→ LESETEXT
::::::

In der Tat ist die Finanzierung eine Kernschwäche der Pläne für ein BGE. 1000 Euro monatlich für alle, bedeutete eine Billion Euro jährlich, die irgendjemand bezahlen müsste, sagt etwa Professor Dominik Enste vom IW Köln laut der Tagesschau. Für ihn ist das BGE eine Utopie, die scheitern muss.

Das Problem ist, dass beim BGE die Zahl der Nettostaatsgeldempfänger deutlich steigt. Das legen bereits Studien aus den USA aus den Siebzigern und Achtzigern über die negative Einkommenssteuer nahe. Bei dieser erhält jeder, der unter einem bestimmten Schwellenbetrag bleibt, Sozialhilfe, um sein Einkommen aufzustocken. Eine Übersicht von vier Studien fand heraus, dass Erwerbstätige weniger Stunden leisteten, sobald sie die negative Einkommenssteuer erhielten – besonders galt das für Frauen und Jugendliche. Wenn aber weniger Menschen arbeiten, müssen die restlichen mehr leisten – zumindest wenn der Lebensstandard gleich bleiben soll.

::::::

→ AUFGABEN
a: Beantworte anhand des Lesetexts die folgenden Fragen:
(i) Welchen jährlichen Betrag nennt Professor Dominik Enste für 1000 Euro monatlich für alle?
(ii) Aus welchem Land und aus welchen Jahrzehnten stammen die Studien über die negative Einkommenssteuer?
(iii) Für welche Gruppen galt besonders, dass Erwerbstätige weniger Stunden leisteten?
b: Gib die Zeilen der bereitgestellten Daten unverändert aus, beginnend mit der Zeile, die „At what coordinates should I click to accomplish: Select“ enthält, und endend mit der letzten Zeile der Daten, beide eingeschlossen.

→ BEREITGESTELLTE DATEN
::::::

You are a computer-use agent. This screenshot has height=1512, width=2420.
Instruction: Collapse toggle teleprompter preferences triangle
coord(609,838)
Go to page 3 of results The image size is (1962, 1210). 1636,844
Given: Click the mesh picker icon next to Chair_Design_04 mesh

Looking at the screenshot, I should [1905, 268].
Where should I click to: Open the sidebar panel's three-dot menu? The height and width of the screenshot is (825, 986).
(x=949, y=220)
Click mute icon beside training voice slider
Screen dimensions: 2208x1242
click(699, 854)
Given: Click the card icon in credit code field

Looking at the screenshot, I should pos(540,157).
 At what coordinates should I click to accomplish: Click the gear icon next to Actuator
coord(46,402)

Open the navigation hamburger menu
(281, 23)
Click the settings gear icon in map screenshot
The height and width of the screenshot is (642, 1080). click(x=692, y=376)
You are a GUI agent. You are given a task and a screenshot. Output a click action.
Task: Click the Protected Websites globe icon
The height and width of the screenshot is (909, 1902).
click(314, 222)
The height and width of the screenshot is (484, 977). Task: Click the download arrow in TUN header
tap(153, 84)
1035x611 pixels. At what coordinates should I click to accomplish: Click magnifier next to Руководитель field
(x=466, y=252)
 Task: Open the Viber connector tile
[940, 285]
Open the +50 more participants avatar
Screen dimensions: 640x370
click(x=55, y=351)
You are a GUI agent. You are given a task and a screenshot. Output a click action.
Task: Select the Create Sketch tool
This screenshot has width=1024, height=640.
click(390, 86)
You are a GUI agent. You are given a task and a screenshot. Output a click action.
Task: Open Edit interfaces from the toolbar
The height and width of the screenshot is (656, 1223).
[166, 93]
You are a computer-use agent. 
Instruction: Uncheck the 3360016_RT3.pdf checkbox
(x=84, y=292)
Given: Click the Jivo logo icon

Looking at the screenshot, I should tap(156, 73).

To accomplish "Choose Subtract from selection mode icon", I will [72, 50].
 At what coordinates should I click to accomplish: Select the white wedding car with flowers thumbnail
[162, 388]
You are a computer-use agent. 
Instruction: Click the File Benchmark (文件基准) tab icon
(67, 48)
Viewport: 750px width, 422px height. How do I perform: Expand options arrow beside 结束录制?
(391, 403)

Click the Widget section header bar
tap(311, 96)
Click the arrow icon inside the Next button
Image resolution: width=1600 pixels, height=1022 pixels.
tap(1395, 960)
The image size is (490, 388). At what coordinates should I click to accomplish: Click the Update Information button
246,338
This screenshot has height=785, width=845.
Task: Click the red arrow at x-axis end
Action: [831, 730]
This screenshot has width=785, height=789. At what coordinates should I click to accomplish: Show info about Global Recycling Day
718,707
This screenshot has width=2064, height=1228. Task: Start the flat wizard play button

::::::

→ LÖSUNGEN
a:
(i) Eine Billion Euro jährlich.
(ii) Aus den USA, aus den Siebzigern und Achtzigern.
(iii) Für Frauen und Jugendliche.

b:
 At what coordinates should I click to accomplish: Select the white wedding car with flowers thumbnail
[162, 388]
You are a computer-use agent. 
Instruction: Click the File Benchmark (文件基准) tab icon
(67, 48)
Viewport: 750px width, 422px height. How do I perform: Expand options arrow beside 结束录制?
(391, 403)

Click the Widget section header bar
tap(311, 96)
Click the arrow icon inside the Next button
Image resolution: width=1600 pixels, height=1022 pixels.
tap(1395, 960)
The image size is (490, 388). At what coordinates should I click to accomplish: Click the Update Information button
246,338
This screenshot has height=785, width=845.
Task: Click the red arrow at x-axis end
Action: [831, 730]
This screenshot has width=785, height=789. At what coordinates should I click to accomplish: Show info about Global Recycling Day
718,707
This screenshot has width=2064, height=1228. Task: Start the flat wizard play button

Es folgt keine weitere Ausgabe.